Indian Institute of Information Technology, Design and Manufacturing, Kancheepuram (IIITDM Kancheepuram) is a public technical and research institution established in 2007 by the Ministry of Education, Government of India, to pursue design and manufacturing oriented engineering education and research, and to promote the competitive advantage of Indian products in global markets.

== History ==
IIITDM Kancheepuram was established in 2007 and moved to its permanent campus at Melakottaiyur Village, near Kandigai, off the Vandalur–Kelambakkam Road, Chennai, in 2011. It was declared an Institute of National Importance (INI) by the Ministry of Human Resource Development in July 2011, becoming the first IIIT to be accorded this status. The IIIT Bill 2014, passed by Parliament on 1 December 2014, further reaffirmed INI status upon the five centrally funded IIITs including IIITDM Kancheepuram.

== Admissions ==

=== B.Tech and Dual Degree ===
Admission to B.Tech and Dual Degree (B.Tech and M.Tech) programmes is through JoSAA/CSAB based on JEE Main rank. Admissions for foreign nationals are conducted through the Direct Admission of Students Abroad (DASA) and Study in India programmes.

=== M.Tech ===
Admission to M.Tech is through CCMT based on GATE score.

=== M.Des ===
Admission to M.Des is through the CEED.

== Departments ==
- Computer Science and Engineering
- Electronics and Communication Engineering
- Mechanical Engineering
- School of Interdisciplinary Design and Innovation
- Sciences and Humanities

== Academics ==

=== Academic programmes ===
The institute offers B.Tech, Dual Degree (B.Tech and M.Tech), M.Des, M.Tech, and Ph.D. programmes.

==== B.Tech ====
- Computer Science and Engineering
- Computer Science and Engineering with Major in AI
- Electronics and Communication Engineering
- Mechanical Engineering
- Smart Manufacturing
- Design Engineering
- Engineering Physics

==== Dual Degree ====
- B.Tech and M.Tech in Computer Science and Engineering
- B.Tech in Electronics and Communication Engineering and M.Tech in Communication Systems
- B.Tech in Electronics and Communication Engineering and M.Tech in VLSI Design
- B.Tech in Mechanical Engineering and M.Tech in AI and Robotics

==== M.Tech ====
- Computer Science and Engineering (Spl: Data Science and Artificial Intelligence)
- Electronics and Communication Engineering (Spl: Communication Systems)
- Electronics and Communication Engineering (Spl: Microelectronics and VLSI Systems)
- Electronics and Communication Engineering (Spl: RF and Microwave Engineering)
- Mechanical Engineering (Spl: Mechanical Systems Design)
- Mechanical Engineering (Spl: Smart Manufacturing)

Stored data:
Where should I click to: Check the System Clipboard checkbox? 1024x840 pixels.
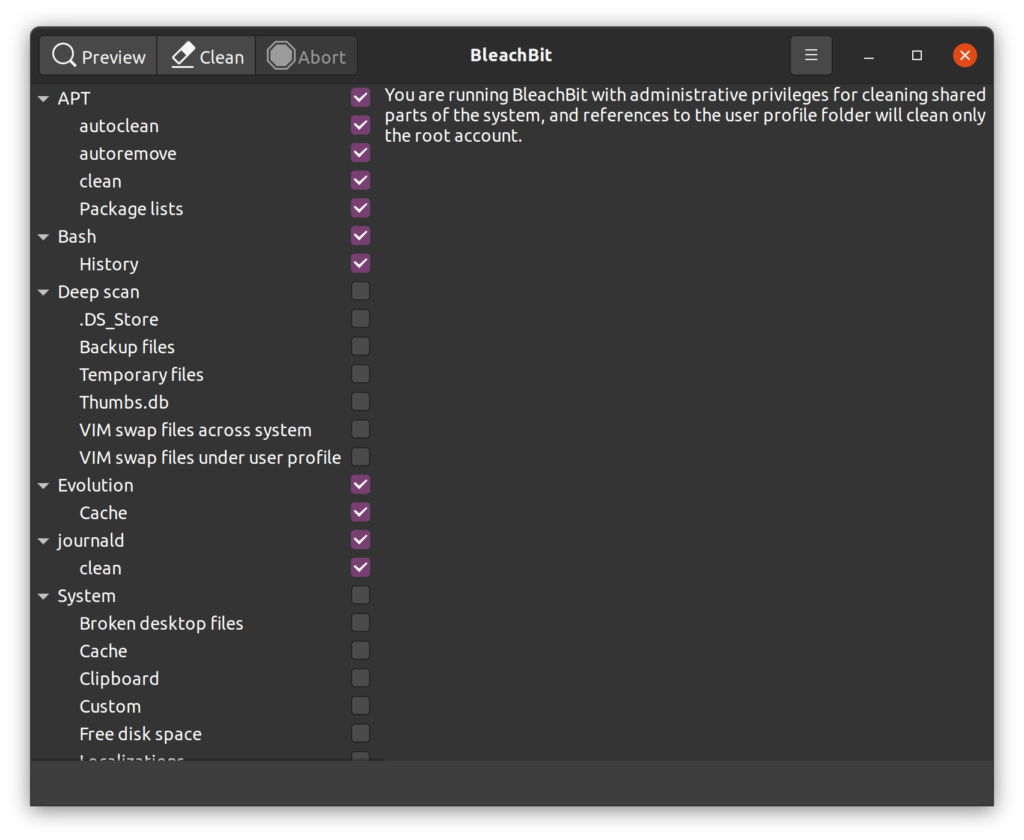point(361,678)
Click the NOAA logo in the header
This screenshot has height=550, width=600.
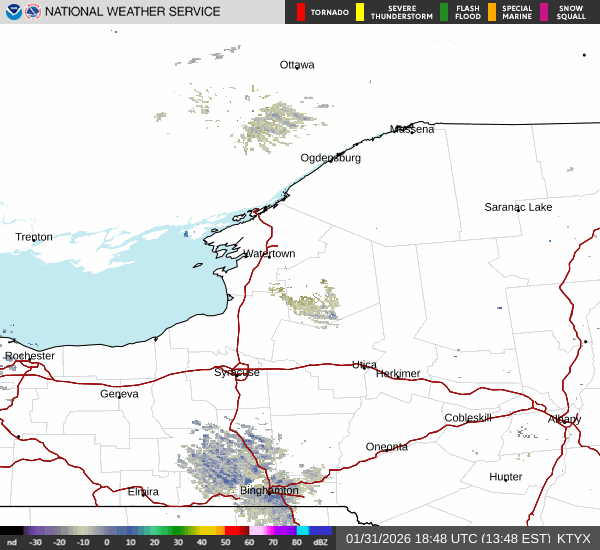[x=12, y=12]
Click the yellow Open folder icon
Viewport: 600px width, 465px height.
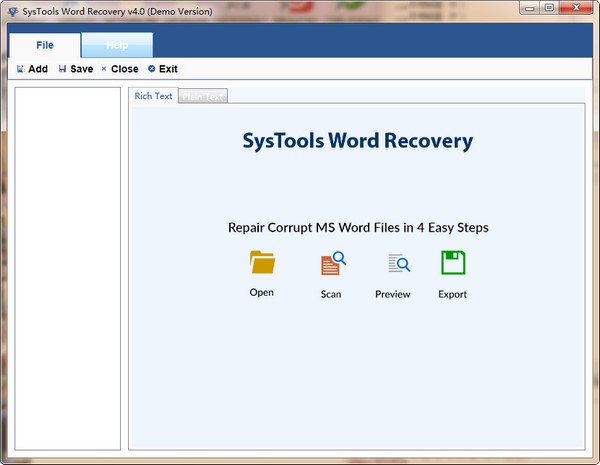point(262,263)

[Activity 1]: Translate this sentence from the IIITDM Kancheepuram passage into French: "Admission to M.Tech is through CCMT based on GATE score."
[Activity 2]: Reproduce the IIITDM Kancheepuram passage between "- Electronics and Communication Engineering (Spl: RF" and "(Spl: Smart Manufacturing)", inclusive.
[Activity 3]: Write the next part of the IIITDM Kancheepuram passage, starting after its last line.
The items are not needed.

[Expected output 1]: L'admission au M.Tech se fait par le CCMT sur la base du score au GATE.

[Expected output 2]:
- Electronics and Communication Engineering (Spl: RF and Microwave Engineering)
- Mechanical Engineering (Spl: Mechanical Systems Design)
- Mechanical Engineering (Spl: Smart Manufacturing)

[Expected output 3]:
==== M.Des ====
- Integrated Product Design

==== Ph.D ====
- Computer Science Engineering
- Electronics and Communications Engineering (including Electrical Engineering, Biotechnology, and Biomedical Engineering)
- Mechanical Engineering
- Mathematics
- Physics
- English
- Interdisciplinary Product Design

== Rankings ==

IIITDM Kancheepuram was placed in the band "Excellent" (Rank 11–21) among Institutes of National Importance in ARIIA 2021. It was ranked 8th in NIRF Innovation Rankings 2023.

== Student life ==

=== Institute newsletter ===
IIITDM Kancheepuram publishes a semi-regular institute newsletter called Margdarshan, providing a platform for students to share articles and views on campus life.

=== Festivals ===

==== Samgatha ====
Samgatha is IIITDM's annual inter-college cultural festival held in March. Its name derives from the Sanskrit word meaning "Confluence" and comprises around 40 events.

==== Vashisht ====
Vashisht is IIITDM's annual inter-college technical festival held in October. It was first conducted in 2019.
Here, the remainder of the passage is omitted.